18 de agosto de 2011

Quiero escribir un cuento


¿Qué cree usted?

Cuando despertó esa mañana las excusas del día anterior le parecían más tontas de lo que eran. Aún así, decidió volver para cerciorarse de que seguía existiendo el lugar donde había crecido, el lugar donde las huellas de su vida empezaron a marcarse firme en el pavimento del camino, porque siempre pensó que a estas alturas de la humanidad, lo menos que podían haber hecho los que nos heredaron el mundo es haberlo pavimentado. Miró su cuerpo y los vestigios del día anterior latieron en sus sienes, el dolor era intenso, pero sabía que la costumbre es el peor amigo de los dolores y que con el pasar de las horas la cosa se haría tan habitual que no la sentiría.
Podríamos escaparnos -pensó, pero ya no había vuelta atrás.
Constanza, la de siempre, seguía mirando la ventana. Estaba muerta, sin alma, recta como siempre, como los principios que había sostenido con convicción. Ya no se preguntaba qué haría, sino cómo lo haría. Al ver a Raúl por la ventana, volvió a tener sentido el día, un mal sentido, pero sentido al fin. Trató de disimular su cara, una expresión de amor sin fin y de culpa infinita la delataban y, a pesar de querer abrirle la puerta, inmutada esperó que su madre lo hiciera. Un rencor se le escapaba por la vista contra la mujer que los había hecho inseparables, que los había unido desde el principio.

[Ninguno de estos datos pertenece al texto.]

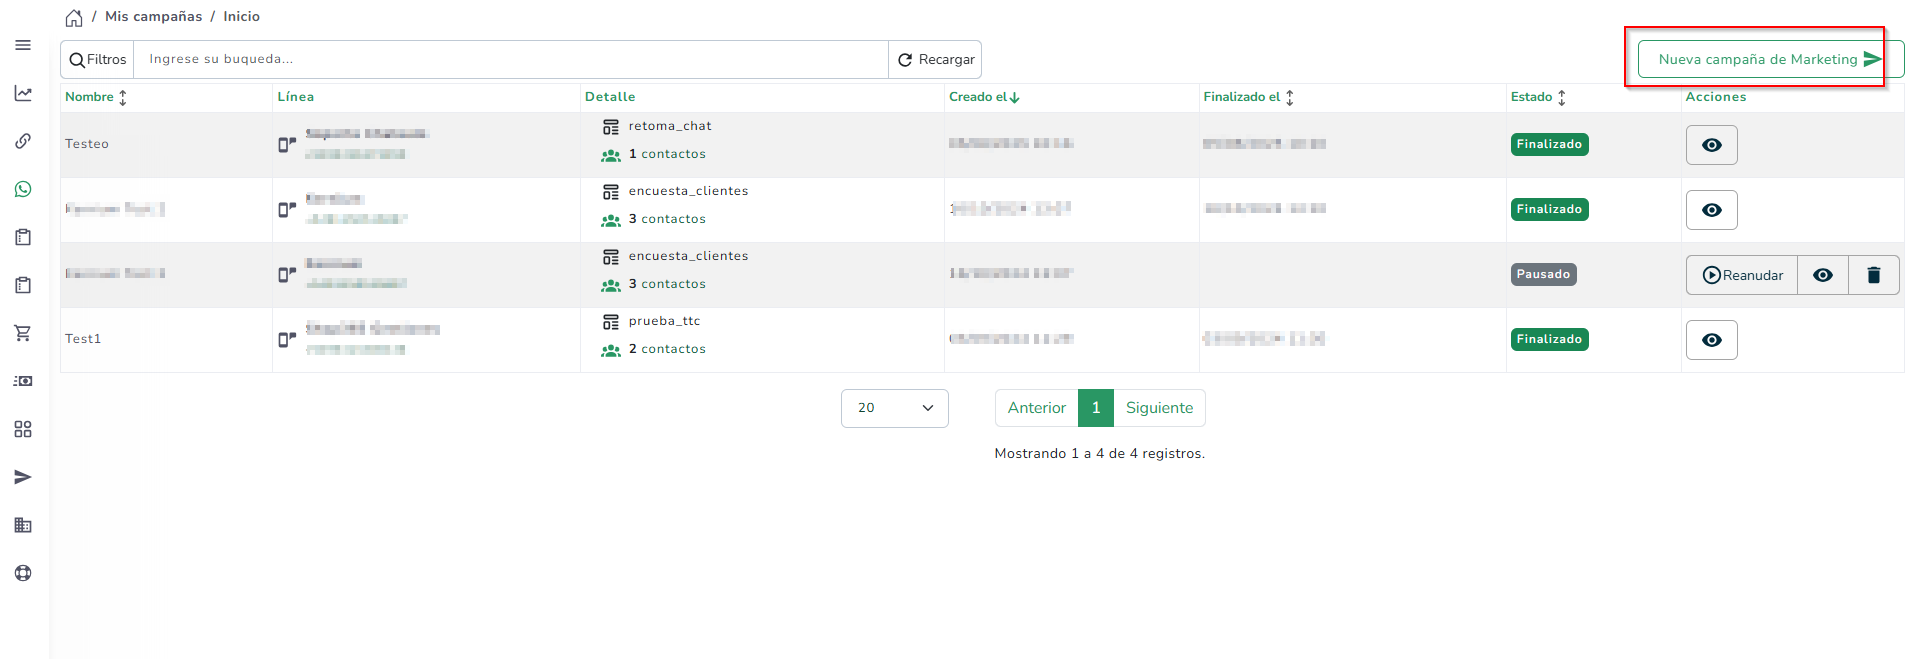Open the page size dropdown showing 20
This screenshot has height=659, width=1911.
coord(894,408)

Entró y los ojos se le nublaron. Instintivamente miró a Constanza, olvidando que habían sido descubiertos. En definitiva, debería ser para mejor, siempre la verdad debía ser la mejor carta a jugar, pero en su caso, sólo podía agachar la cabeza ante el horror. Se le quedó el amargo sabor de esa palabra, horror, en la boca. Por qué uno siente horror: por las matanzas, por lo feo, lo monstruoso. Y esto era amor...
Raúl y Constanza se conocían desde siempre, lloraron juntos por la leche y más grandes fueron juntos al jardín infantil. En ese momento se dieron cuenta de que eran distintos, porque los niños a esa edad tenían amigos de su mismo sexo, pero a ellos no les importaba eso, el sexo vino a ser una preocupación sólo después de los catorce, cuando los indicios del crecimiento eran inminentes y ya no podían ser omitidos por las hormonas. Sabían que estaba mal acostarse juntos a esa edad, pero era su costumbre y las piezas contiguas lo hacían un oscuro secreto. Tan oscuro que cuando Constaza quedó embarazada sólo pensaron en que el embrión estaba muerto. Pero la segunda vez, su madre logró detectar antes de tiempo el accidente y ya no hubo marcha atrás.

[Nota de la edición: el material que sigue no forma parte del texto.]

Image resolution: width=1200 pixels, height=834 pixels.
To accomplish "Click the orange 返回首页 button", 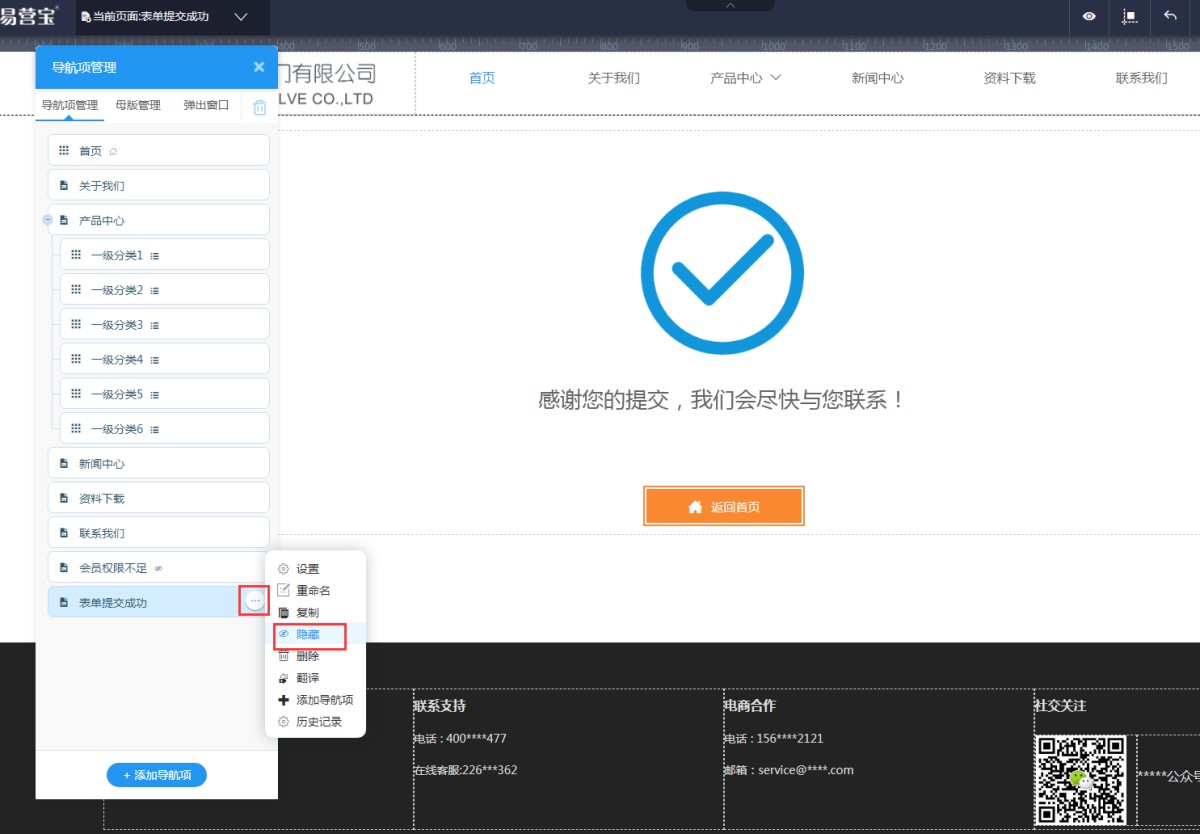I will click(x=723, y=507).
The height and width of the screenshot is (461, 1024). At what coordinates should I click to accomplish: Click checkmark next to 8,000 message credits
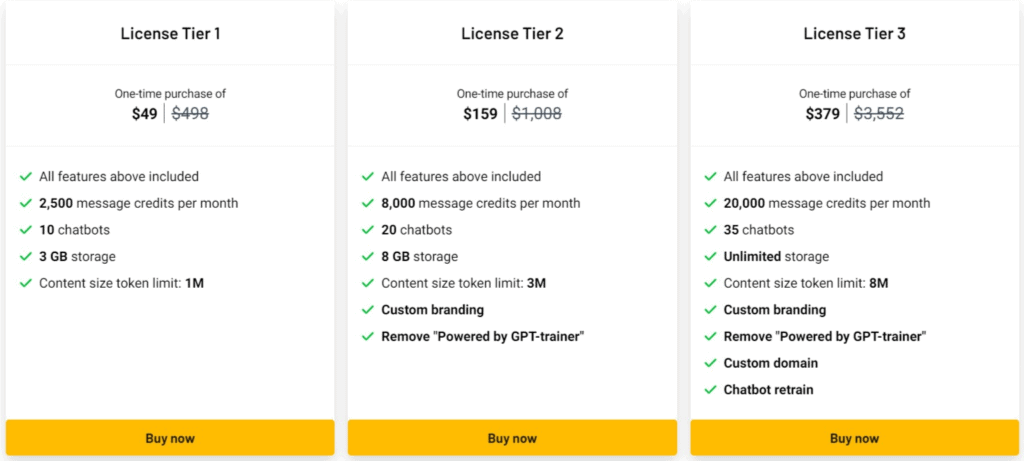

Cuando nació Max y en vista de que no tenía padre, sus abuelos lo adoptaron y nunca más se habló del asunto. Ahora eran tres hermanos, el pequeño Max y los mellizos Constanza y Raúl, quienes jamás se relacionaron con el hermanito, excusando la diferencia de edad y dejando de lado la culpa, que los había perseguido durante años y que nunca se movería de sus lechos.
Esa noche, como si por primera vez lo hubiesen hecho, se besaron y apasionados subieron a la habitación para desvestirse con vehemencia, como si sus dedos no se encontraran en territorio conocido, tantas veces explorado y conquistado. Pero Max, ya en sus diez años, no era tonto y siempre sospechó de la extraña complicidad de sus hermanos, por lo que al entrar husmeando no se sorprendió para nada. Pero sus padres sí lo hicieron y llorando desconsolados, echaron a Raúl de la casa.
Al aparecer por la ventana, Constanza no supo qué hacer. Ya tenían veinticinco años y podían irse al fin del mundo si lo hubiesen deseado con el alma. Pero nadie más dijo una sola palabra y las excusas del día anterior no fueron necesarias, pues sus padres lo invitaron a pasar, le sirvieron café con galletas y Max calló la historia. De hecho, supo hace poco la verdad de sus padres y me lo contó llorando, mientras adornaba la pieza de mi bebé. Espero que salga si problemas genéticos, pero si mi esposo salió sin defectos, no creo que le pase nada. ¿Qué cree usted?